To edit pages or tickets please login with username/password: aaf/aaf

Ticket #202 (assigned enhancement)

Opened 8 months ago

Last modified 8 months ago

[PATCH] Large speed improvement on indexing (15x)

Reported by: aaf Assigned to: jk (accepted)
Priority: major Milestone: 0.5
Component: 0plugin Version:
Keywords: PATCH Large speed improvement indexing Cc: francois.lagunas@gmail.com, j@jjb.cc

Description

When adding acts_as_ferret to an existing application, with a few thousands of entries in th DB, the initial indexing time is prohibitive : on a MacBook?, 15000 entries are indexed in about 215s. This may lead to the improper conclusion that ferret / acts_as_ferret is slow (but other experiment show that it is not !) In fact, the bulk indexer does not really perform bulk indexing, as the documents are basically indexed one by one. The solution I have found is to change slightly the index_records function in bulk_indexer.rb file revision 316 to :



def index_records(records, offset) 
      docs = {}
      batch_time = measure_time {        
        records.each { |rec| docs[rec.id] = rec.to_doc if rec.ferret_enabled?(true) }
        @index.update_batch(docs)
      }.to_f

      ...
 end

This use a new function, update_batch, that I added in ferret 0.11.6, in index.rb :

  def update_batch(docs)
      @dir.synchrolock do
        ensure_writer_open()
        commit = false
        docs.each do |id, value| 
          delete(id)
          commit = true if id.is_a?(String) or id.is_a?(Symbol)
        end
        if commit
          @writer.commit
        end
        ensure_writer_open()
        docs.each do |id, new_doc| 
          @writer << new_doc
        end
          flush() if @auto_flush
      end
    end

This function performs the same operation as update, but on a set of documents instead of one document at a time. The result is that initial indexing took only 17s instead of 215s, a nice improvement. This of course would need some consistency validation on the ferret side. There may too some subtler improvements to be done, as the delete part of this patch is not totally "batched". And this could be used to speed up other operations in acts_as_ferret I suppose.
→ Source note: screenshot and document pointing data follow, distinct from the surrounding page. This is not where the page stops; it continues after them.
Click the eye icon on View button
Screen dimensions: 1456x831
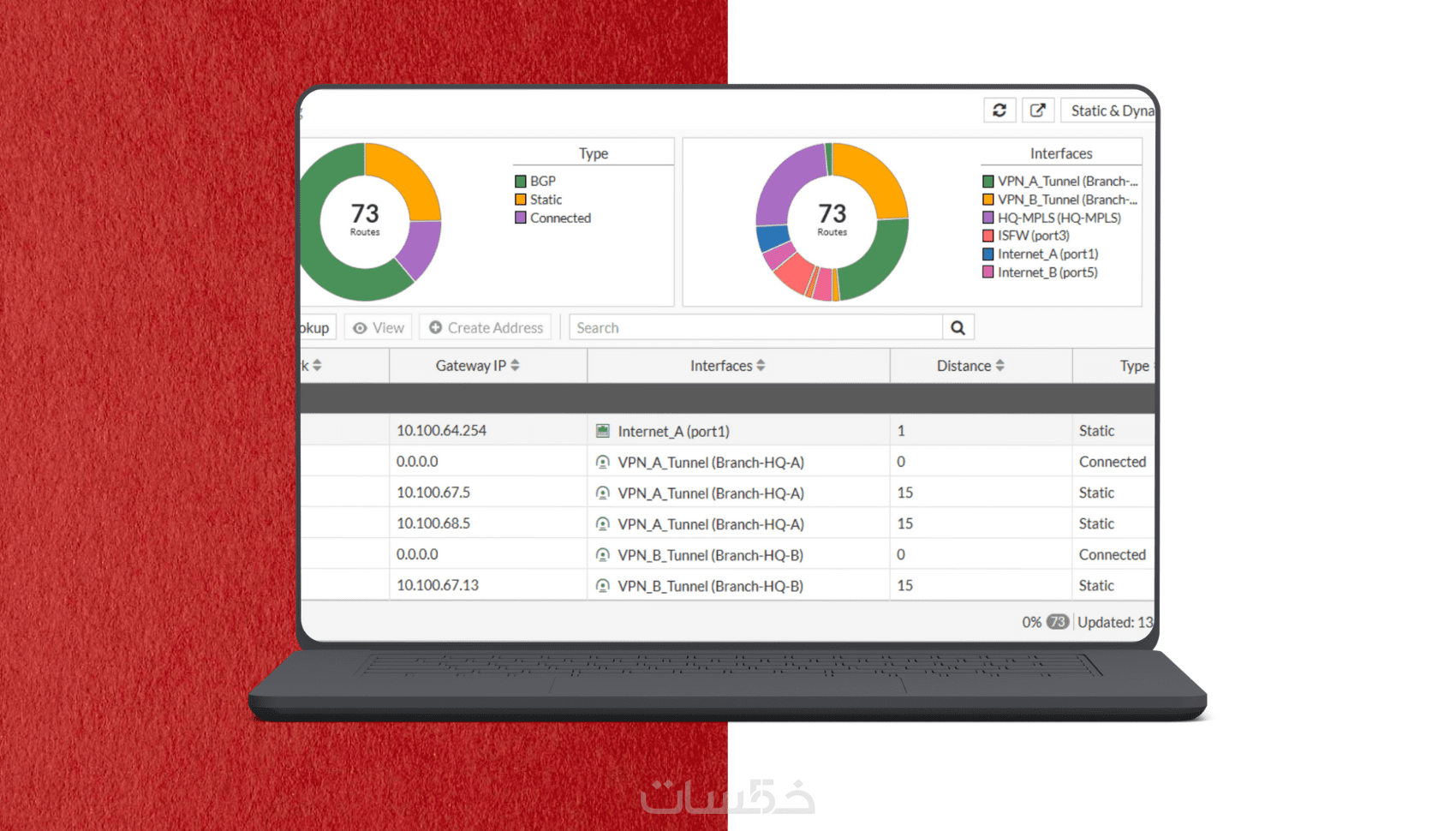[360, 328]
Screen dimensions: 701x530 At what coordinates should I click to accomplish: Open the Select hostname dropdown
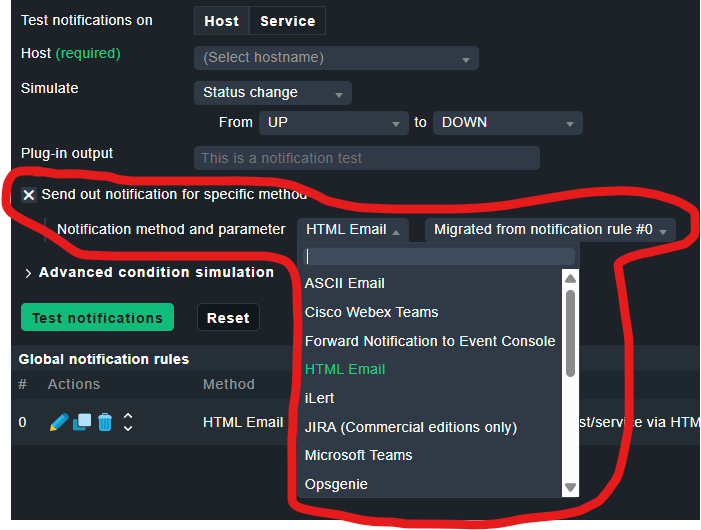(x=336, y=58)
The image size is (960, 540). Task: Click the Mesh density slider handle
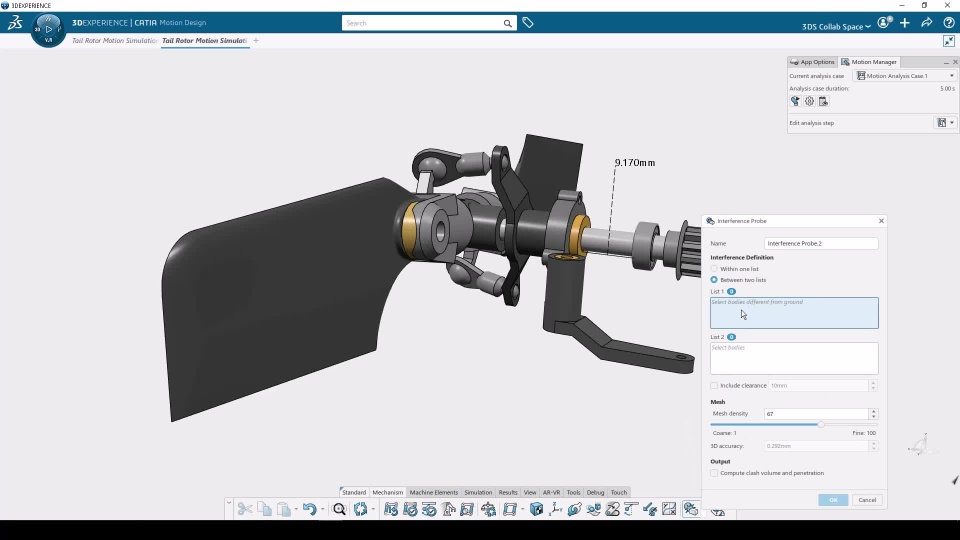[821, 424]
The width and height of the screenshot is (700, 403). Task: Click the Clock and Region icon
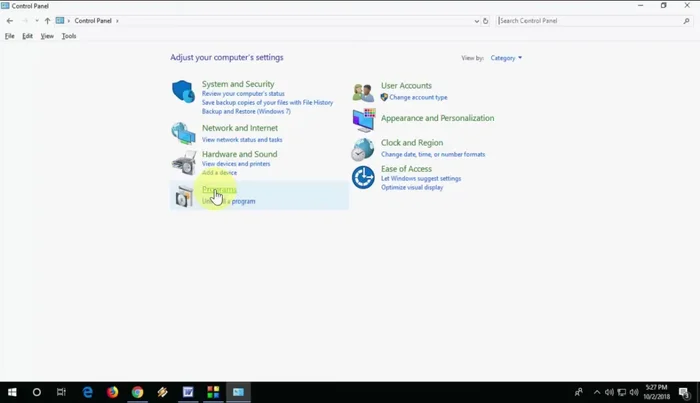[x=363, y=149]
Francois Lagunas francois.lagunas@gmail.com http://www.tourteaser.com

Change History

(in reply to: ↑ description ) 02/06/08 23:14:29 changed by aaf

  • keywords changed from Very Slow Batch indexing to PATCH Large speed improvement indexing.
  • type changed from defect to enhancement.
  • summary changed from Very slow initial indexing (patch provided) to [PATCH] Large speed improvement on indexing (15x).

This has a related ticket on ferret :

http://ferret.davebalmain.com/trac/ticket/340

In fact, when the patch on ferret is used, you only have to use the new batch_update function :

def index_records(records, offset) 
      docs = {}
      batch_time = measure_time {        
        records.each { |rec| docs[rec.id] = rec.to_doc if rec.ferret_enabled?(true) }
        @index.batch_update(docs)
      }.to_f

      ...
 end

Francois Lagunas
Scientific Director, Dailymotion
francois.lagunas@gmail.com
http://www.tourteaser.com

02/07/08 09:25:13 changed by jk

  • status changed from new to assigned.
  • milestone set to 0.5.

cool stuff :-)

02/11/08 15:11:25 changed by aaf

  • cc changed from francois.lagunas@gmail.com to francois.lagunas@gmail.com, j@jjb.cc.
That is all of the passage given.